Differential distance of molecular trapping centres from the cells gate
and electronic coupling to the space charge region of the underlying Si
substrate are being identified as critical parameters for enhanced electron
trapping for the first time in such devices.
The incorporation of a molecular-friendly blocking oxide that facilitates long term retention while suppressing cross-talking, is performed
through realization of a multi-functional oxide stack (SiO 2 /hybrid Ta2O5-POM transition metal oxide/Al 2 O 3 ) that takes parallel advantage of photonically-addressed phononic modes to boost information storage and reach
molecular states that were previously non-available. A 37 % information
density increase is attained via phononic pumping, while the memory
window reaches 7.0 V, corresponding to ∼ 4 × 10^14 cm^-2 charging nodes
able to carry 65-195 μCb/cm^2 . Ability of multi-state addressing and write
speed of 10 ns are being documented for the packed cell.
The fabricated high performance non-volatile memories are the first
documented CMOS-compatible long term (10 years criterion satisfaction)

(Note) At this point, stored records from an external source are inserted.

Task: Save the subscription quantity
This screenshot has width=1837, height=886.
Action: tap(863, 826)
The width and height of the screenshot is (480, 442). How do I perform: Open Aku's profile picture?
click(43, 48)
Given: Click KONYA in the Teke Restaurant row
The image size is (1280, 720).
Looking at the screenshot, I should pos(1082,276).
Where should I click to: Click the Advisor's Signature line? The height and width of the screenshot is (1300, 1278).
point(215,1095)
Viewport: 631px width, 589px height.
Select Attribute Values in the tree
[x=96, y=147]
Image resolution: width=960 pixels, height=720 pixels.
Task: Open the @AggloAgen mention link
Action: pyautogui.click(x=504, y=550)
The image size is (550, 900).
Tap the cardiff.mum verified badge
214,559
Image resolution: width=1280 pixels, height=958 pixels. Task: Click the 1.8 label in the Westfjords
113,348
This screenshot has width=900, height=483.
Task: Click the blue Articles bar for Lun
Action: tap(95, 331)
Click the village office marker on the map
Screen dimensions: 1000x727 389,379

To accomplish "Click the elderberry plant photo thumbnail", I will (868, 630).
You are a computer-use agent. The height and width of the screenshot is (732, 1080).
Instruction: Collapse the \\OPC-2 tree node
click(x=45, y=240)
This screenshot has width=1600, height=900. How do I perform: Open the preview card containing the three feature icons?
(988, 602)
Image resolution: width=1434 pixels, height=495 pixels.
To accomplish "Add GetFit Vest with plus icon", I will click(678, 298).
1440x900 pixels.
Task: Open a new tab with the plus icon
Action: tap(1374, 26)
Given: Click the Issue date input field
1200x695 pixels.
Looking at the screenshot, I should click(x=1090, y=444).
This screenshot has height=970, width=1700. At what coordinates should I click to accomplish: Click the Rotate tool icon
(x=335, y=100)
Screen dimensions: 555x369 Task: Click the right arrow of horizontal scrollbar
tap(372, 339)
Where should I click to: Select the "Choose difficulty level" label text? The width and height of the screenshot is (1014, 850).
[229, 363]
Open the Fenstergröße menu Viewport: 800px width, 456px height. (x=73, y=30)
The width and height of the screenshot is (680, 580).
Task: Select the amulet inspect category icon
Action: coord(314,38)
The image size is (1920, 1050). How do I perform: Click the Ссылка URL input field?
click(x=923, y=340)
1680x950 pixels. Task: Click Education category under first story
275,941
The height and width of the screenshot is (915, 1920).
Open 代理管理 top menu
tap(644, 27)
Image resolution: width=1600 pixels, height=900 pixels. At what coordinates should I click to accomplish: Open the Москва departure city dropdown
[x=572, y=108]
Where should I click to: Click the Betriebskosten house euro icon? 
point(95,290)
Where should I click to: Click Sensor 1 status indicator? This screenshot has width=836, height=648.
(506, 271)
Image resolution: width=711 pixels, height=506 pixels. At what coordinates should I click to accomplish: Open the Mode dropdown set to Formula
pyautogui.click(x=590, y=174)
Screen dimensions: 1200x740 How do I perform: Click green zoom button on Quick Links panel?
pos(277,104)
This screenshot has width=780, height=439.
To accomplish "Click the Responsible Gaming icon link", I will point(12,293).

retention molecular capacitive cell of its kind.
Following a different approach, brain-inspired, neural systems performing in networks and data-centric non-Von Neumann processing are
among the latest trends for non-conventional approaches in the semiconductor industry. We focus on hybrid molecular-nanoparticle networks
that exploit the massive parallelism of designless interconnected networks of locally active components, obviating the need for expensive
lithographic steps.
Molecular multi-junction networks comprising of gold nanoparticles
(AuNPs) of diam.∼1.4 nm, electronically linked by means of copper 3-diethylamino-1-propylsulphonamide sulfonic acid substituted phthalocyanine (CuPcSu) molecules are fabricated and studied.
When electrons flow through the non-linked nanoparticle arrays, they
experience on-site Coulomb repulsion and are strongly localized, with localization length (ξ=0.7 nm). Under dynamic excitation the system undergoes Coulomb oscillations, while the introduction of CuPcSu molecules
results in the formation of a network of multiple molecular/Au nanojunctions and conductance increases by 5 orders of magnitude. This switching behaviour functions on reversible red-ox reactions and
pushes carriers in a weak localization state. In this state electrons spread
over several junctions and all temperature scaled current vs voltage curves,
J/T^(1+α) vs eV/kT, collapse in one universal curve, characterizing the network and the extent of its disorder.
On the other hand, the strongly non-linear I-V response and negative
differential resistance of drop-cast nanojunction 3-d arrays makes them
suitable platforms for logic function exhibition. Common miniaturization bottlenecks such as capacitive crosstalk, are embraced as exploitable
physical processes, that can lead to robust computational functionality.
The networks can be configured on-flight with pulses as quick as 10 ns
to modify their resistance between two discrete levels. Both levels can be
addressed real time utilizing patterned nano-electrode pairs and reading
voltage of the order of 500 mV. The networks are able to perform as a two-input “then-if” logic gates.